TASK OBJECTIVE: Quote the records below word for word, leaving out the pictures.

Records of locating words and elements:

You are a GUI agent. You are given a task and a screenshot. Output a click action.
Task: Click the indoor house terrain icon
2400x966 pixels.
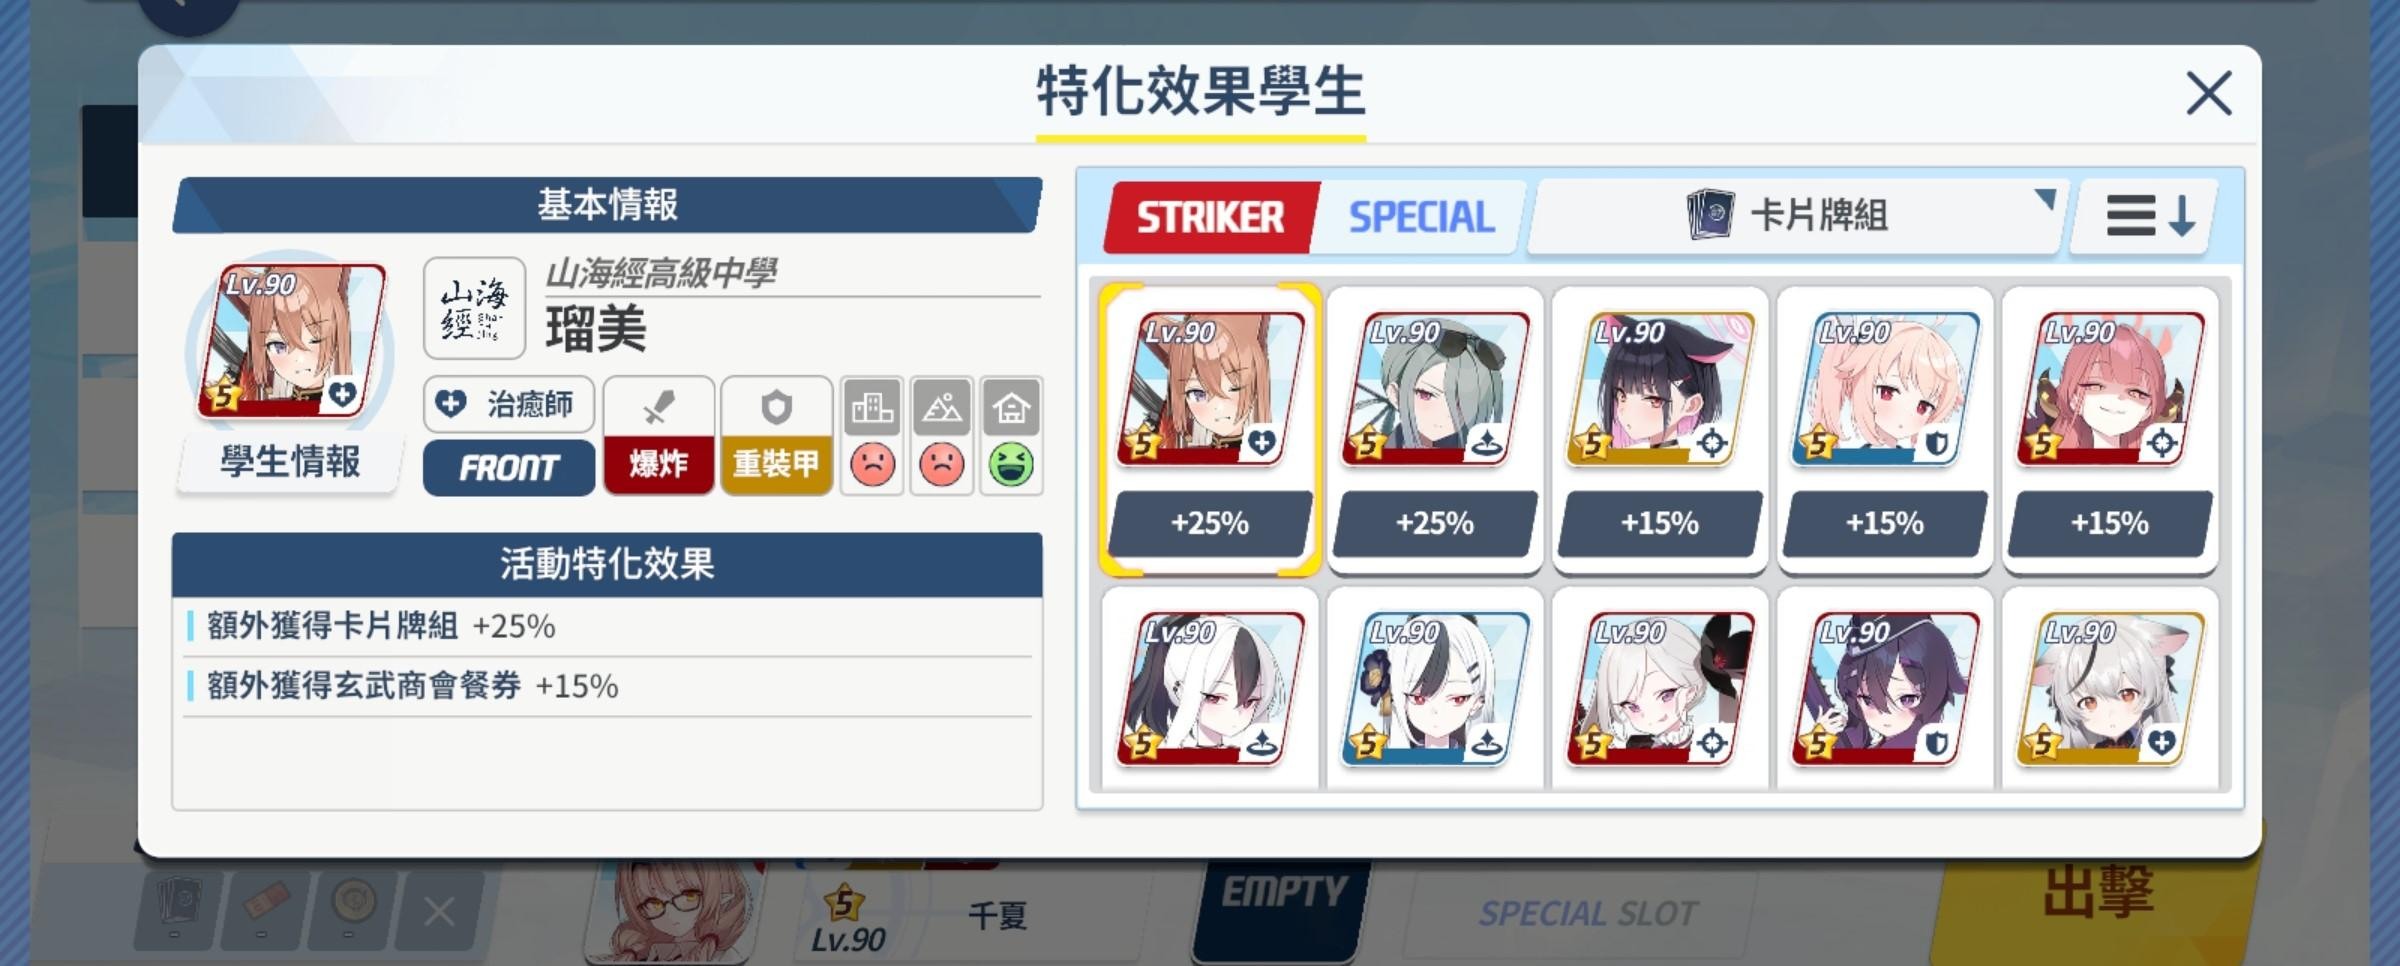[x=1011, y=407]
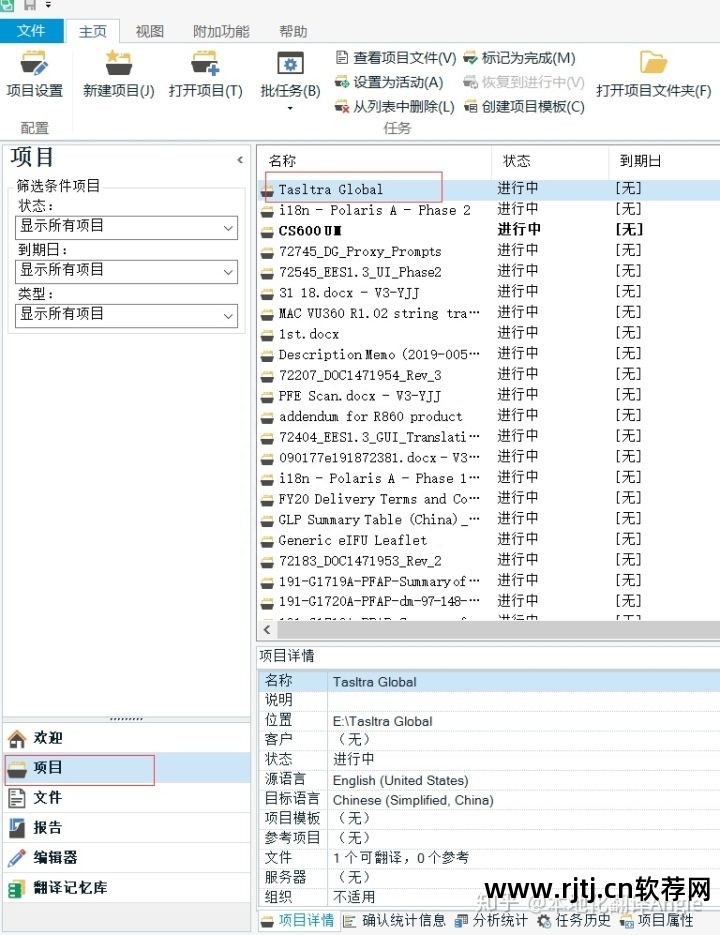Open 编辑器 (Editor) view in the sidebar
The height and width of the screenshot is (935, 720).
[56, 857]
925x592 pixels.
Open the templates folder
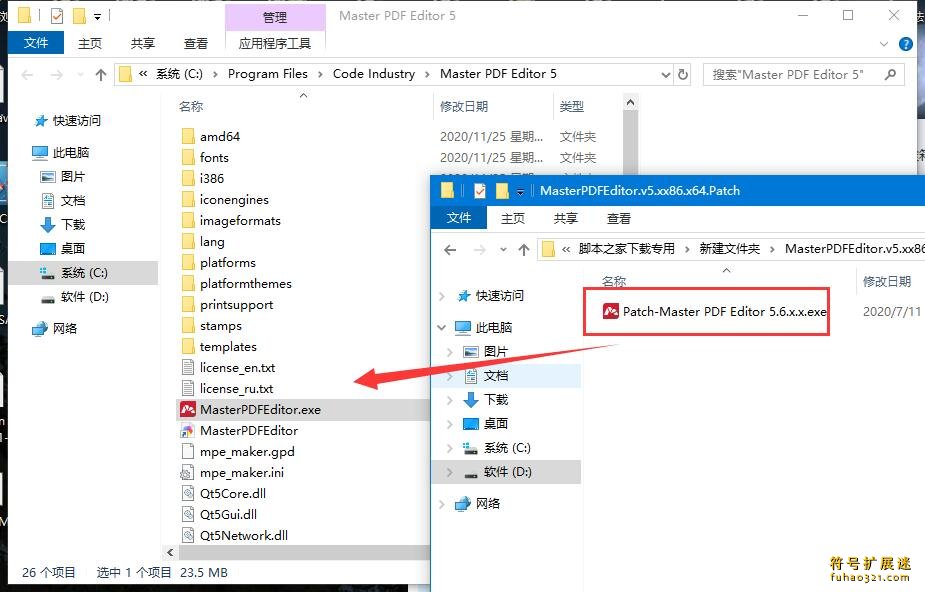[231, 346]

WRITTEN ANSWER:
You are a GUI agent. You are given a task and a screenshot. Output a click action.
Task: Click the indoor house terrain icon
2400x966 pixels.
[x=1011, y=407]
Open 编辑器 (Editor) view in the sidebar
The height and width of the screenshot is (935, 720).
[56, 857]
925x592 pixels.
Open the templates folder
[231, 346]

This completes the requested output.